Saturday, January 16, 2016

Dilip Soman: The Last Mile

Dilip Soman's "The Last Mile: Creating Social and Economic Value from Behavioral Insights" is a welcome addition to the emerging volume of books on behavioural science aimed at a general audience. The book builds on the Nudge and Choice Architecture ideas of Sunstein and Thaler by providing a detailed account of the concepts, experimental methods and evidence in behavioural science and the manner in which they can be applied in business and policy settings. The "Last Mile" is essentially the stage at the roll-out of a product, technology or policy where the main development work has been completed and now the basic nitty-gritty of human interaction takes precedence. For example think of Obamacare as a long-run legislative development compared to Obamacare as a set of insurance exchange websites being used by millions of people trying to process complex information. Soman uses the concept of Last Mile a device to explore the many ways in which human psychology interacts with the choice environment and the implications of this for practice.

The book is divided into three main sections: (i) The Theory of the Last Mile: Principles and Ideas from the Behavioral Sciences contains six chapters outlining key ideas including the main concept of the book (last mile issues), choice architecture and nudging, and the main concepts in the behavioural literature including the axioms of rational choice, inter-temporal choice, heuristics and biases and several others. This section functions well as a primer on behavioural science. (ii) The Methods of the Behavioural Scientist  provides a detailed account of lab and field experimental designs followed by a chapter specifically on how to conduct studies on intuition, judgement and choices. (iii) At the Last Mile: Engineering Behavioural Change describes the various methods utilised in the literature to change behaviour and in particular to de-bias judgement and choices. Chapter 9 uses the concept of Choice Repair to examine how choices might be improved in different contexts and this is developed in Chapter 10 through the idea of changing choice architecture. There is a lot of useful material throughout the section on practical applications of nudging in different contexts.

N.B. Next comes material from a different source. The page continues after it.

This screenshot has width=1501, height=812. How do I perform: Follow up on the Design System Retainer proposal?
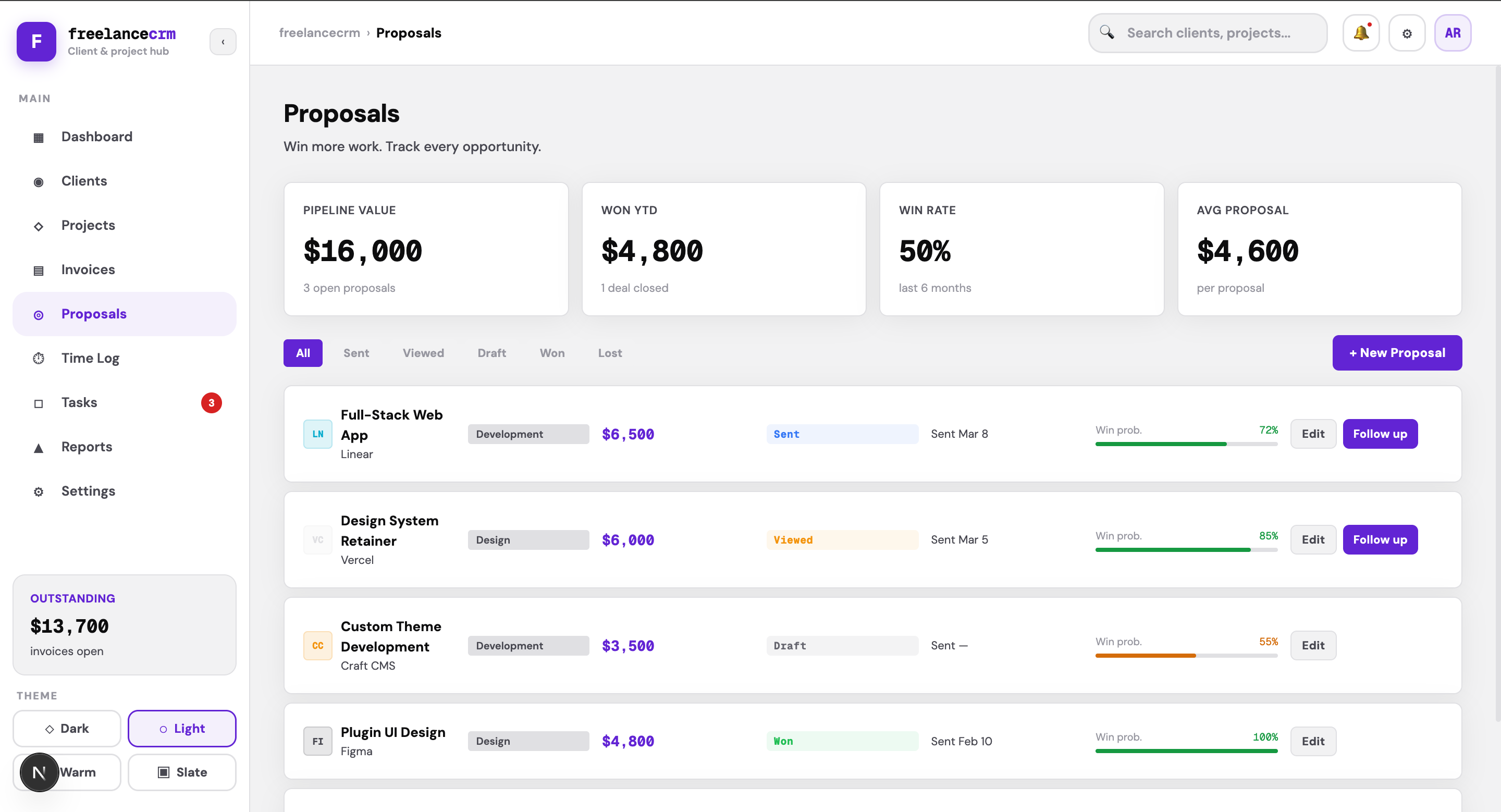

This is a very useful book that I would happily recommend to students or anyone in business or policy thinking about the applications of behavioural insights in their domain. The final section of the book discusses ethical issues and this is one area that I would have liked to see more on. It would also be good to get more treatment on the potential for poorly executed nudges to backfire. Having said that, the book does what it sets out to do very well. In terms of readers, it functions well as an airport read with an accessible style but the level of detail and conceptual depth makes it arguably more suited as a primer for people with serious intentions in this area.  It would certainly function very well as a companion to an executive education or MBA programme in this area and is probably the best book on this general area to recommend to business and policy readers looking to apply this work and will certainly be added to our programme in various ways. For example,. Chapter 13 deals specifically with retail and makes the book as a whole a very nice bridge between behavioural science, nudging and retail/marketing. A real strength of the book is the elucidation of a wide body of experimental literature across behavioural economics and psychology along with providing its relevance to application and even expert readers will likely be introduced to new material. In summary, I think this book will do a lot to bring the emerging literature to a wide business and policy audience and will facilitate a lot of useful discussions between different disciplines and sectors.